Vivianne sah ihn skeptisch an. «Woher wusste sie von der Magie des Rubins?»
Er hörte ihr gar nicht zu. «Ich bin so was von in Panik geraten und einfach nur abgehauen. Sie kam an dem Abend nicht ins Hotel, aber ich war sicher, sie würde in dieser Diskothek auftauchen. Wie hieß sie doch gleich, irgendetwas mit Badewannen ...»
«Bains Douches», half ihm Vivianne auf die Sprünge.
«Genau. Dort sollte die Übergabe stattfinden. Aber ich bin nicht reingegangen.»
«Ziemlich leichtsinnig, wenn dein Auftraggeber wirklich so ein gefährlicher Bursche ist, wie du sagst.» Vivianne war nicht überzeugt, dass der Elf ihr die ganze Wahrheit erzählt hatte und keine Schuld am Tod seiner Komplizin trug.

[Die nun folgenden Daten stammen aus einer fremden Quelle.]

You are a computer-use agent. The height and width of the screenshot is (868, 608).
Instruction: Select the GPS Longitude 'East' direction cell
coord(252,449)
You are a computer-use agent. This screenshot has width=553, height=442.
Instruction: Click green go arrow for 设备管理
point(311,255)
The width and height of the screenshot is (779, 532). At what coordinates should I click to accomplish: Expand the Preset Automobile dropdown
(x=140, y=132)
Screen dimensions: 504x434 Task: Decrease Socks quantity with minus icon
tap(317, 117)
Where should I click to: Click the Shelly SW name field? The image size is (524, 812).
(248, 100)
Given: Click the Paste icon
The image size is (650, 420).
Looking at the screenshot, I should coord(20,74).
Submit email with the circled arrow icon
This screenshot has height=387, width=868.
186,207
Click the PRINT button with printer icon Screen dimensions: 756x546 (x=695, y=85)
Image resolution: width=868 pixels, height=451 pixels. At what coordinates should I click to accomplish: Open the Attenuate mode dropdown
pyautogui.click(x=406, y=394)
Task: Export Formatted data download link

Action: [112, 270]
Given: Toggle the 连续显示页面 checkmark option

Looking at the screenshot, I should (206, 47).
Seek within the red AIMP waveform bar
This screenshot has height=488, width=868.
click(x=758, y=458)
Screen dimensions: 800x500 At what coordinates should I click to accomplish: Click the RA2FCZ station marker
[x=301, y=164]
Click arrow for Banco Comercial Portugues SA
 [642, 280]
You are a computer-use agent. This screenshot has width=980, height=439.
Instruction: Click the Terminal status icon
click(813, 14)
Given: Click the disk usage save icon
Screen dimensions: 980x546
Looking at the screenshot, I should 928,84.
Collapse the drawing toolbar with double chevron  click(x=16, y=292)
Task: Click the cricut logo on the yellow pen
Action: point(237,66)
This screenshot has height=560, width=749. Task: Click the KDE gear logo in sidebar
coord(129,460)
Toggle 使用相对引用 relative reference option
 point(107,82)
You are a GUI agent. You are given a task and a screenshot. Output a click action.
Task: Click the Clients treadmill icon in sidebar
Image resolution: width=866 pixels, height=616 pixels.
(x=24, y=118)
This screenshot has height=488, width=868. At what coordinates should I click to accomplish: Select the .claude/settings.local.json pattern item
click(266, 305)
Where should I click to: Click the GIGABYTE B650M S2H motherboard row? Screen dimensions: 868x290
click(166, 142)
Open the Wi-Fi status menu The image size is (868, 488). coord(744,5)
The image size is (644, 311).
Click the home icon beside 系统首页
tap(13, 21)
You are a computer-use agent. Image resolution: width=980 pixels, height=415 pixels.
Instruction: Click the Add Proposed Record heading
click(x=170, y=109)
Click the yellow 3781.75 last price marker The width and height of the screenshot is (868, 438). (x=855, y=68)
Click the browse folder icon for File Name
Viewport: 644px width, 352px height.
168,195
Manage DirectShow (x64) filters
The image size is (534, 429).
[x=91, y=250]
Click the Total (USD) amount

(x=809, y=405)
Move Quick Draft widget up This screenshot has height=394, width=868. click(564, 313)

«Was hätte ich denn übergeben sollen, mich selbst etwa? Echt nicht. Diese Verrückte ist auch nicht dort gewesen und das hat mich ziemlich fertiggemacht. Aber nein, sie muss sich ja umbringen lassen. Hätte ich das nur alles vorher gewusst! Ich würde sagen, sie hat es nicht besser verdient, wenn sie nicht meine einzige Chance gewesen wäre, den verdammten Zauber wieder rückgängig zu machen, bevor mein Auftraggeber erfährt, was passiert ist.»
Vivianne ging nicht auf seine Anspielungen ein. Sie war nicht ohne Verbindungen. Doch bevor sie riskierte, dass ihre Verwandten von dem Diebstahl erfuhren, würde sie zuerst alles versuchen, um einen anderen Weg zu finden, den Blutkristall zurückzugewinnen. «Warum bist du nach Berlin gefahren, anstatt nach ihr zu suchen?»